Unter dieser Felswand geht es wieder nach links (talauswärts) und ein Stück steil hinauf, an das ich mich auch noch erinnern konnte. Ein weiteres Blockfeld scheint teilweise eine Ausstellung von Spinnennetzkunst zu sein, diese aufwändig gewobenen Fallen sind ein weiteres Zeichen dafür, wie wenig Menschen das Distelhorn besuchen. Danach befindet man sich schon auf dem Südgrat des Distelhorns, an dessen östlicher Seite sogar eine kleine Wegspur zu finden ist. Die Steilheit in diesem Stück hatte ich irgendwie verdrängt, keine Blöcke, aber dafür ein recht rutschiger Hang, der uns hinauf eher mehr Mühe macht als später hinab. Anschließend ist man schon im Bereich des Vorgipfels (von dem aus man unbedingt das Echo Richtung Seetalhorn ausprobieren sollte), wo wir eine ganze Herde Gämsen mit Kitzen sehen, die vermutlich sehr erstaunt über die ungewohnten Besucher hier oben sind. Nach einem kurzen finalen Gipfelaufstieg sind wir nach etwas mehr als drei Stunden oben: Die Aufschrift „Distelhorn 2830m“ auf dem großen schrägen Stein, auf dem wir als Kinder immer saßen, ist nur noch zu erahnen, der Gipfelstock steht fast waagerecht und der Rundumblick ist so großartig wie auf dem Panoramafoto zuhause: Die Mischabelgruppe, die Westseite des Mattertals mit Weißhorn&co., das Saastal und der Blick in die nördlichen Walliser Täler und die Berner Alpen. Dieses Panorama genießen und fotografieren wir zwei Stunden lang, bevor wir uns an den Abstieg machen, der zumindest durch die Blockfelder kaum weniger Zeit in Anspruch nimmt als der Aufstieg.

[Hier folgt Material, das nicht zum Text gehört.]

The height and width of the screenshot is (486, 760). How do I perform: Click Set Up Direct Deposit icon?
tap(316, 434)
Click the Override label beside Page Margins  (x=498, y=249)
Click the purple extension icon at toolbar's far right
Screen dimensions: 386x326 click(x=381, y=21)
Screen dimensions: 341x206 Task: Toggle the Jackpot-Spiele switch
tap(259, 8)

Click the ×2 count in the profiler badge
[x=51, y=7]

Wer eine einsame, aber unschwierige Tour oberhalb Grächen sucht, ist mit dem Distelhorn gut bedient. Für die meisten keine alpinistische Herausforderung, aber auf jeden Fall Abwechslung und ein wunderbarer Rundumblick warten auf Besuch. Die Gämsen und Spinnen des Distelhorns sind aber vielleicht froh, dass der Spuk vorbei ist.

Auf dieser Route handelt es sich sogar um eine Hikr-Erstbesteigung, da zum Distelhorn bisher erst zwei Einträge vorhanden waren: Eine offensichtliche Verwechslung mit dem Wannehorn und eine Besteigung über die Saaser Seite, bei der nur der Abstieg auf der Grächener Seite verlief, dort in einem etwas kleineren Bogen, die kleine Felswand auslassend.

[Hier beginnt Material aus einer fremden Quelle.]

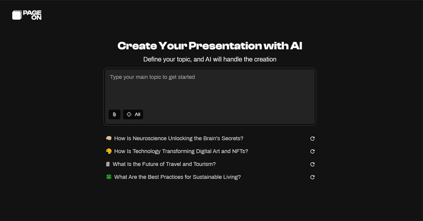The height and width of the screenshot is (221, 423).
Task: Click the luggage emoji beside the Travel topic
Action: coord(108,164)
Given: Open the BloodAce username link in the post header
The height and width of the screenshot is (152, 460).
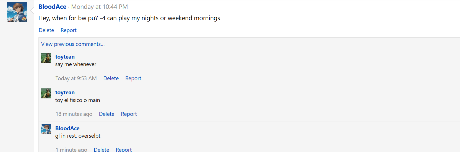Looking at the screenshot, I should pyautogui.click(x=52, y=7).
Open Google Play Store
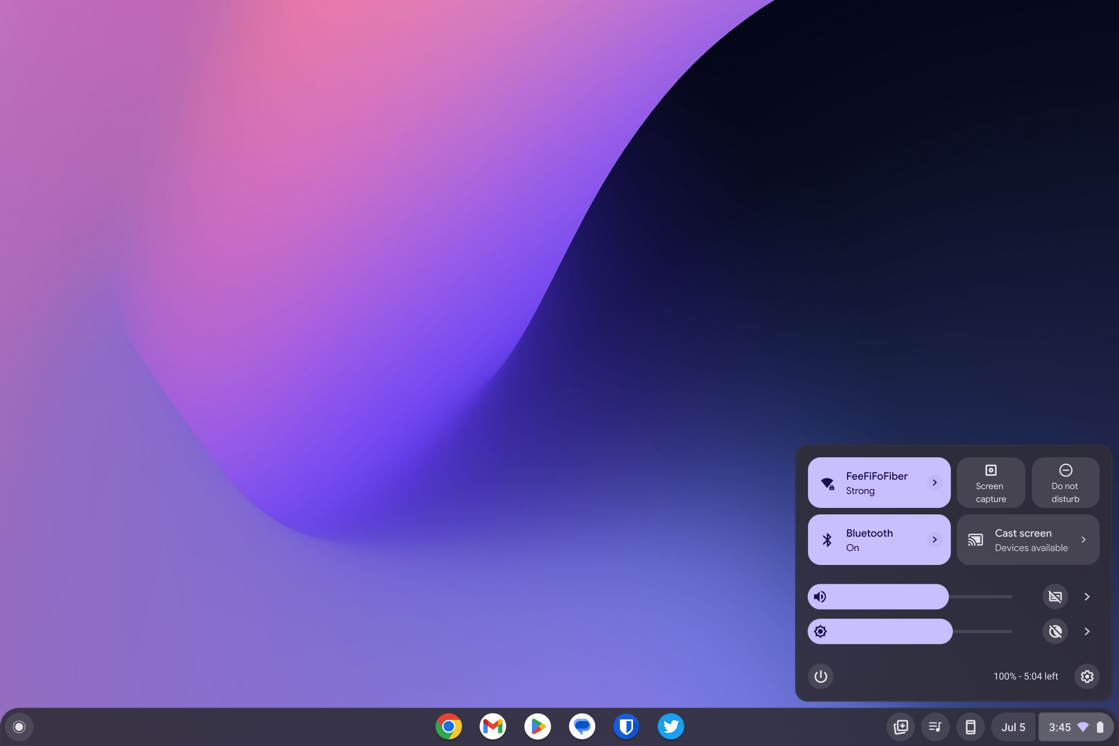The width and height of the screenshot is (1119, 746). tap(538, 726)
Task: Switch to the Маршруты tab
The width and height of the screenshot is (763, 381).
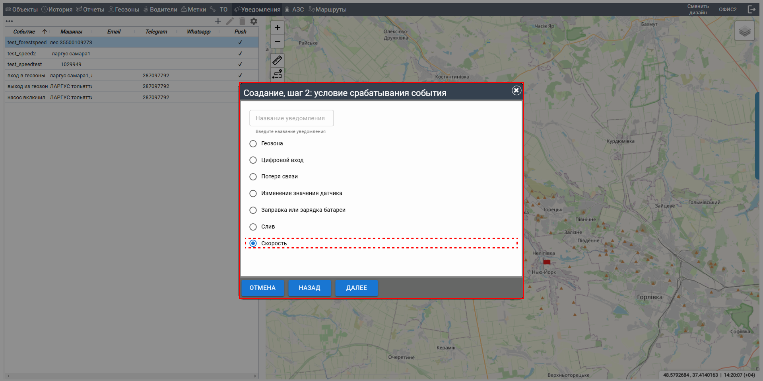Action: tap(328, 10)
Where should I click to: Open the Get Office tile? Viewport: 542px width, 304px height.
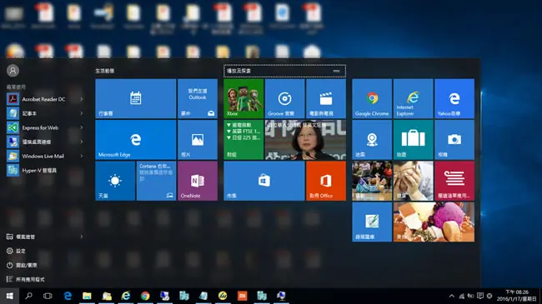tap(325, 181)
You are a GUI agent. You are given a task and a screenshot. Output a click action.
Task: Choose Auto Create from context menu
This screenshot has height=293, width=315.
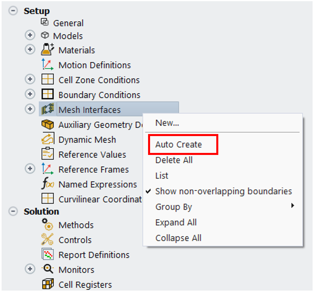tap(179, 144)
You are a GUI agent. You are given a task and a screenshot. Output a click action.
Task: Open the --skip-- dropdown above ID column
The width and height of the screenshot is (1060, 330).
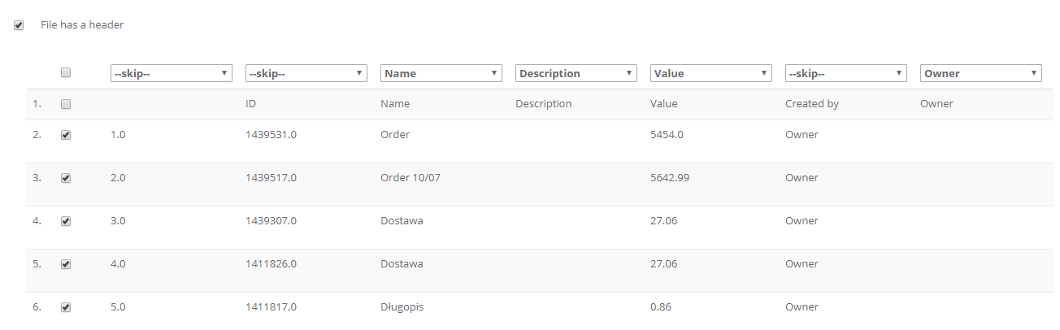point(306,73)
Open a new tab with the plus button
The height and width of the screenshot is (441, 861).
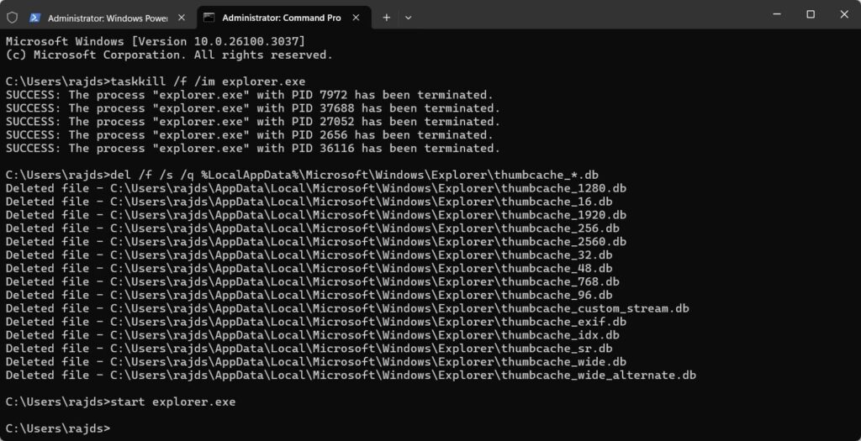pyautogui.click(x=386, y=17)
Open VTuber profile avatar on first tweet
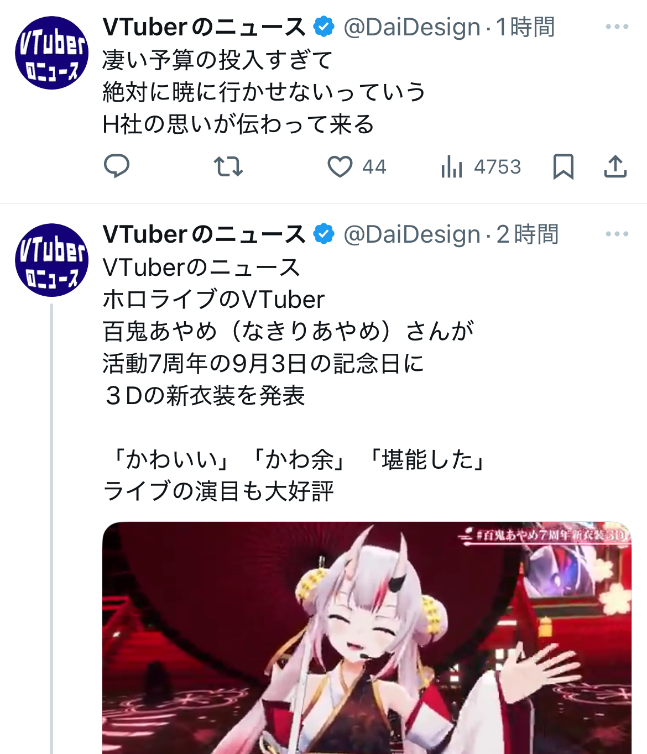The image size is (647, 754). tap(51, 53)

Anmerkungen: Die Fotos haben durch die notwendige Verkleinerung leider nicht die gute Qualität der Originale.
Ich bin mit der Einordnung auf der T-Skala nicht so vertraut, das Orientierungsvermögen wird ordentlich gefordert, bei den Blöcken sind auch mal die Hände gefragt, allerdings ist das Gelände nicht exponiert und es bedarf auch keiner weitergehenden Kletterkünste, so habe ich erstmal T4 gewählt, lasse mich aber gern von den Expert*innen hier korrigieren.